• TUS TAREAS:
1: Indica si cada afirmación concuerda con el texto sobre la tristeza: (a) la tristeza llegó por la noche; (b) esta vez, quien narra dejó pasar a la tristeza; (c) la tristeza cae de golpe. Responde sí o no a cada una y cita literalmente las palabras del texto que lo deciden.
2: Transcribe del texto sobre la tristeza todo lo que va desde "23. Tristeza" hasta "siempre en ella.".
3: En el texto sobre la tristeza, ¿con qué se compara a la tristeza cuando comienza su "agónico cantar"?

• TEXTO DADO:
((
23. Tristeza
Hoy, como muchas otras veces a lo largo de mi vida, la sentí llegar. Vino temprano, con el primer suspiro de la mañana, la trajo un pensamiento vago que fue suficiente puerta para que pasara y se instalara. Y sabía desde esas horas que me acompañaría todo el día.
Antes, solía renegar contra ella e intentar sacármela de encima (o de adentro), pero hoy fue diferente. La dejé pasar y nos sentimos juntas.
Como una gotera pequeña, fue comenzando su agónico cantar, gota tras gota me fue llenando lentamente. La tristeza es así, no te cae de golpe, te va abarcando de poco con una telaraña de pensamientos que te llevan a sentimientos y emociones que terminan siempre en ella.
))
• EXTRACTO DE DATOS:
((
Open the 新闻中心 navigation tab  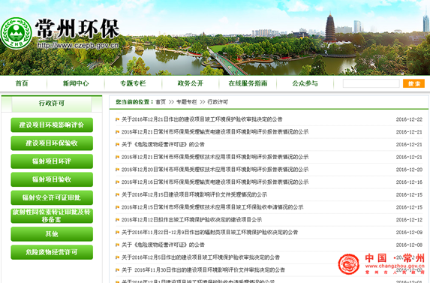click(76, 83)
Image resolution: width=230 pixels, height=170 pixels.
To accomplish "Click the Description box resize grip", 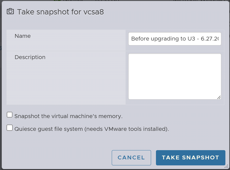I will click(219, 97).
))
• RESULTADOS POR TAREA:
1:
(a) No: "Vino temprano, con el primer suspiro de la mañana".
(b) Sí: "La dejé pasar y nos sentimos juntas."
(c) No: "no te cae de golpe".

2:
23. Tristeza
Hoy, como muchas otras veces a lo largo de mi vida, la sentí llegar. Vino temprano, con el primer suspiro de la mañana, la trajo un pensamiento vago que fue suficiente puerta para que pasara y se instalara. Y sabía desde esas horas que me acompañaría todo el día.
Antes, solía renegar contra ella e intentar sacármela de encima (o de adentro), pero hoy fue diferente. La dejé pasar y nos sentimos juntas.
Como una gotera pequeña, fue comenzando su agónico cantar, gota tras gota me fue llenando lentamente. La tristeza es así, no te cae de golpe, te va abarcando de poco con una telaraña de pensamientos que te llevan a sentimientos y emociones que terminan siempre en ella.

3: Con una gotera pequeña.